L'associazione partigiana evidenzia come si tratti di un'opportunità strategica non solo sul piano culturale, ma anche in chiave turistica ed economica, auspicando l'avvio di una valutazione condivisa tra Comune, istituzioni scolastiche e realtà associative del territorio.
Punto centrale della proposta è la figura di Giovanni Nicosia, scrittore riesino che intrattenne rapporti culturali con protagonisti di primo piano della letteratura italiana del Novecento, come Italo Calvino, Cesare Pavese, Elio Vittorini e Leonardo Sciascia.
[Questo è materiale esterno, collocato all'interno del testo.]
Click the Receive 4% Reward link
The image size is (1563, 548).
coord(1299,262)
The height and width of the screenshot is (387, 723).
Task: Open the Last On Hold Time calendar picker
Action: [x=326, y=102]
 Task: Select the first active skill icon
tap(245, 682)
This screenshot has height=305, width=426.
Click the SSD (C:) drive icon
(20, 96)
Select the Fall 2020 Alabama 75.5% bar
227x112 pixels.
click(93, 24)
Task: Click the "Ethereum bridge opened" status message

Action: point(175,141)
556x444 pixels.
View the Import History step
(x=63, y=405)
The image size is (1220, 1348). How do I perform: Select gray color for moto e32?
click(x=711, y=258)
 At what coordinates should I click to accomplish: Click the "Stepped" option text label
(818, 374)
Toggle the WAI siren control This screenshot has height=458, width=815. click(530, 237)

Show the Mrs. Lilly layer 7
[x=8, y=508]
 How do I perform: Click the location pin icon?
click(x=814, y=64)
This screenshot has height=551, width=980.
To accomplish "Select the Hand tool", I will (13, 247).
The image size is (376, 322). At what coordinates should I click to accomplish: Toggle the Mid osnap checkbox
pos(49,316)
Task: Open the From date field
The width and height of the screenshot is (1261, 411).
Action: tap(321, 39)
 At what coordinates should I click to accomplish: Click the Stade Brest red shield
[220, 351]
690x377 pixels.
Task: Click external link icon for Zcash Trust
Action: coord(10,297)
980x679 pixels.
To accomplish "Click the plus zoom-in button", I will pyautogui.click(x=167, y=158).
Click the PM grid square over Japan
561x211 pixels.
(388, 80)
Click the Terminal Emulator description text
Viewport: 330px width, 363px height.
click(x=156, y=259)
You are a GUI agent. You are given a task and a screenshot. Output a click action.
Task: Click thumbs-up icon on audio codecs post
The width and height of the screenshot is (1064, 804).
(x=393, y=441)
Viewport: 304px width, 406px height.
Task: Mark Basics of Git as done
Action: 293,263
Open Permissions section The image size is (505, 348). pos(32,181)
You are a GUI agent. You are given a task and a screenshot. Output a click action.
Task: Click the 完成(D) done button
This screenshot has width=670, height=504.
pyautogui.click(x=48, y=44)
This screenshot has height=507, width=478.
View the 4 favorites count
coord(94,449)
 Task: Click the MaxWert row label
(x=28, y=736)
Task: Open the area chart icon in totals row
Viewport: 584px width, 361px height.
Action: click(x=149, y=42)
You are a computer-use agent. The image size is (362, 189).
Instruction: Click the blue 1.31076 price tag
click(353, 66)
Un profilo che, secondo l'ANPI, merita di essere adeguatamente valorizzato e inserito in un contesto più ampio, capace di restituirgli la giusta visibilità.
Accanto a Nicosia, l'associazione richiama anche l'importanza di Gaetano Baglio, altra figura di spicco originaria di Riesi. Scrittore e sociologo, già Provveditore agli Studi all'Aquila ed Enna, Baglio è autore di numerosi studi a carattere socio-economico. Tra questi spicca Il solfaraio (1905), opera che denunciava le dure condizioni di sfruttamento dei lavoratori delle miniere di zolfo e dei contadini, soffermandosi in particolare sul sistema del “soccorso morto” che colpiva i carusi.
Due personalità diverse ma complementari, che – sottolinea l'ANPI – testimoniano la ricchezza culturale di Riesi e rafforzano la candidatura del Comune all'interno della rete della “Strada degli Scrittori”.
L'ingresso nel progetto potrebbe aprire la strada a diverse iniziative: itinerari tematici, installazioni culturali, eventi letterari, attività educative e collaborazioni con enti e associazioni. Senza dimenticare la possibilità di accedere a circuiti di promozione già consolidati a livello regionale e nazionale.
Da qui l'appello dell'ANPI all'Amministrazione comunale: cogliere questa occasione e avviare un percorso condiviso che metta al centro la cultura come leva di sviluppo e valorizzazione del territorio.